- Economia

Pequeno investidor já pode comprar ações da Apple, Amazon e Microsoft

Os pequenos investidores brasileiros finalmente poderão ampliar sua carteira, comprar ações de companhias estrangeiras e “ser sócios” de empresas como Apple, Amazon e Microsoft, a partir desta quinta-feira (22).

A CVM (Comissão de Valores Mobiliários) aprovou as últimas mudanças no Regulamento para Listagem de Emissores e Admissão à Negociação de Valores Mobiliários da B3 (bolsa de valores brasileira), o que permitiu a liberação.

Até então, os BDRs (Brazilian Depositary Receipts), certificados negociados na B3 que representem ações de empresas estrangeiras ou ETFs negociados em um “mercado reconhecido”, somente podiam ser comprados por investidores qualificados, aqueles com mais de R$ 1 milhão em patrimônio investido, ou por profissionais do mercado financeiro.

A autorização para compra dos BDRs entrou em vigor em 1º de setembro, mas precisava de uma regulamentação da B3 para que fosse possível estabelecer o conceito de “mercados reconhecidos”.

Posteriormente, a bolsa de valores avaliará a inclusão de outras bolsas estrangeiras como “mercados reconhecidos”.

Entre as exigências da B3 para a inclusão das companhias, estão: volume mínimo de negociação, divulgação contábil e a exigência de que o ETF seja listado em um país que tenha celebrado acordo de cooperação com a CVM.

O investidor terá 670 opções de BDRs lastreados em grandes companhias, segundo o diretor de relacionamento com clientes da B3, Felipe Paiva.

“Chegou a tão esperada data para que os BDRs possam ampliar a carteira de investimentos da pessoa física, possibilitando a aquisição de ações internacionais.
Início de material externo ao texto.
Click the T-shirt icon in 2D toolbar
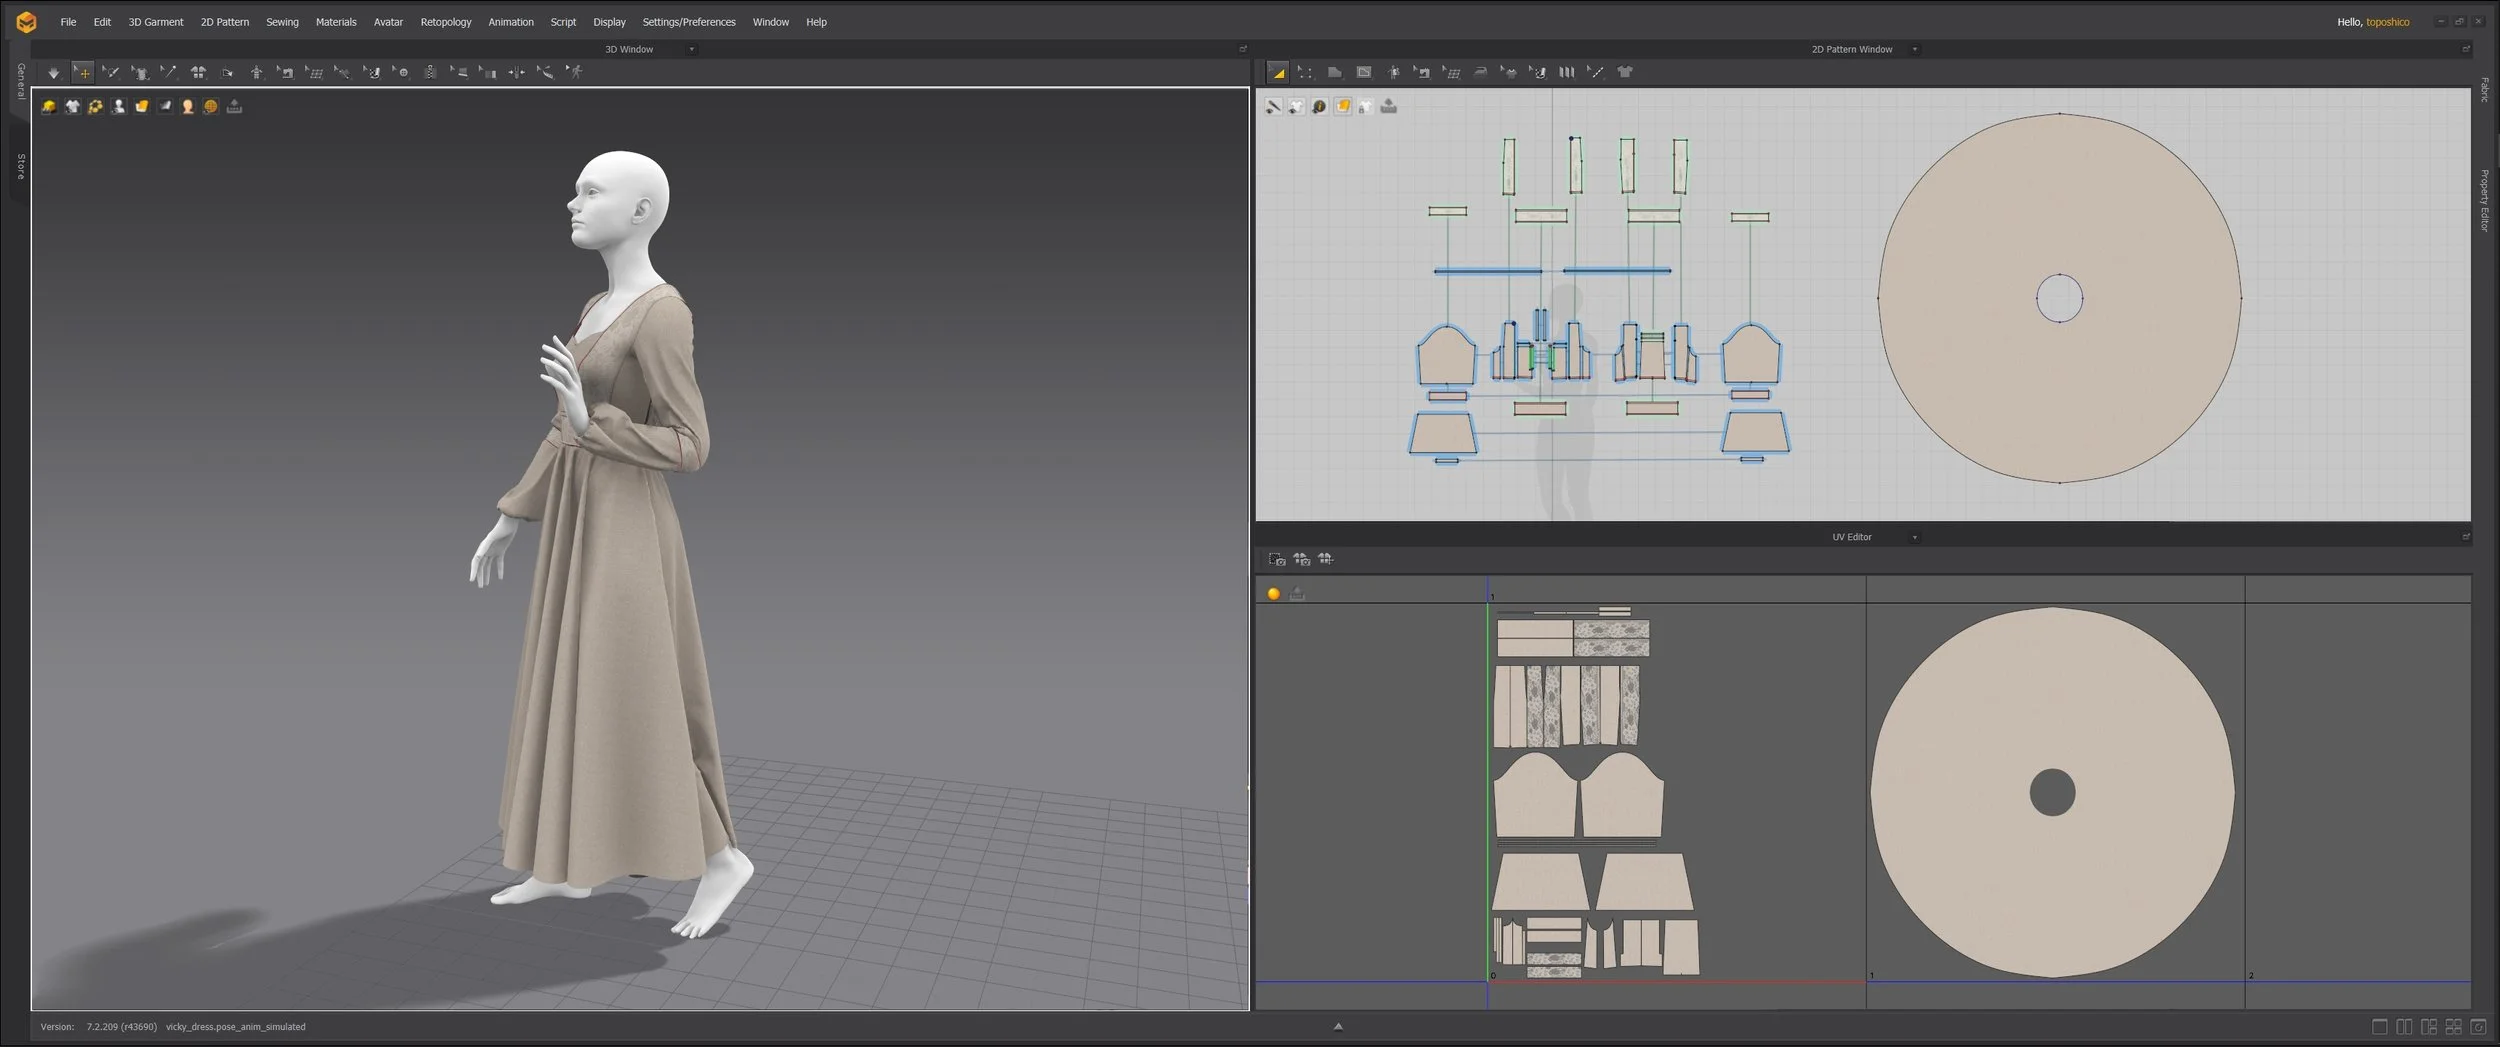click(1625, 72)
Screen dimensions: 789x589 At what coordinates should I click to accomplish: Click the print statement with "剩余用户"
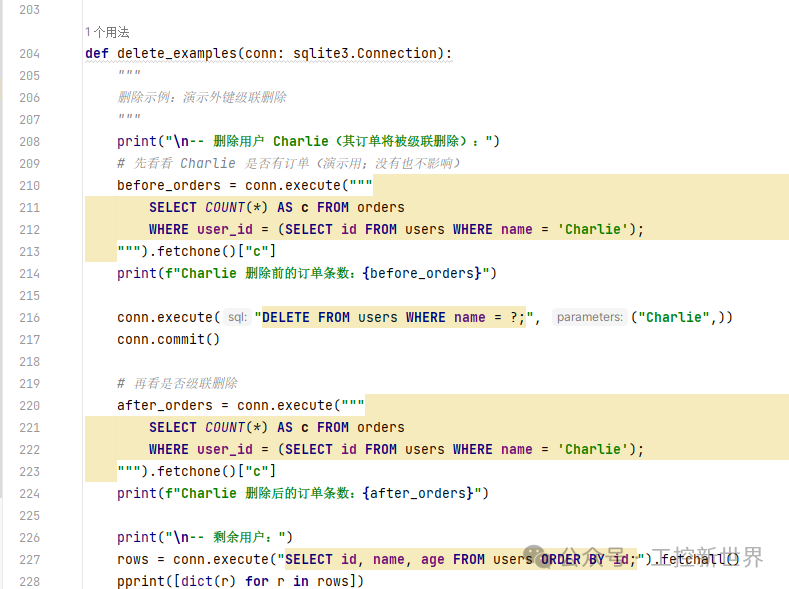tap(204, 537)
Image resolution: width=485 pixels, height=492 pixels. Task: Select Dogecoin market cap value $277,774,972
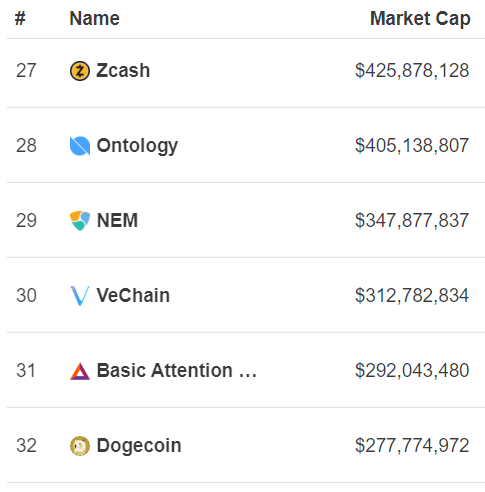(x=412, y=446)
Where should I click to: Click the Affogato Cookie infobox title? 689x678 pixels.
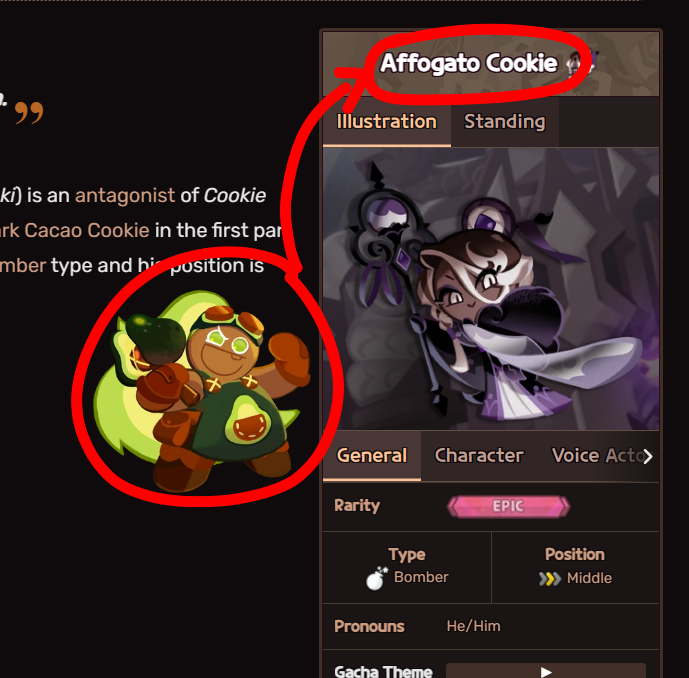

Esse movimento leva o mercado de capitais brasileiro para um novo patamar, tornando-o ainda mais forte e abrangentes”, afirma Paiva.

De acordo com a B3, o BDR “é uma alternativa para diversificação de portfólio, pois ele pode ser acessado de forma simples, pelos sistemas das corretoras, sem a necessidade de mandar dinheiro para o exterior e sem a preocupação com a conversão do câmbio”.

O investidor não será tributado pelo IOF e não terá custos para enviar dinheiro ao exterior.

Investir em BDRs exigem conhecimento, diz especialista
Miguel Ribeiro de Oliveira, diretor-executivo da Anefac (Associação Nacional dos Executivos de Finanças, Administração e Contabilidade), destaca que os BDRs são mais indicados para os investidores qualificados.

É um investimento que exige mais conhecimento sobre o mercado financeiro, acrescenta Oliveira, porque tem risco.

“O investidor estará comprando ações de empresas internacionais que passam por toda a volatividade e os riscos do mercado financeiro.”

OIiveira diz que as negociações de BDRs são positivas e trazem benefícios para o mercado brasileiro, porém, exigem cautela do investidor como qualquer aplicação.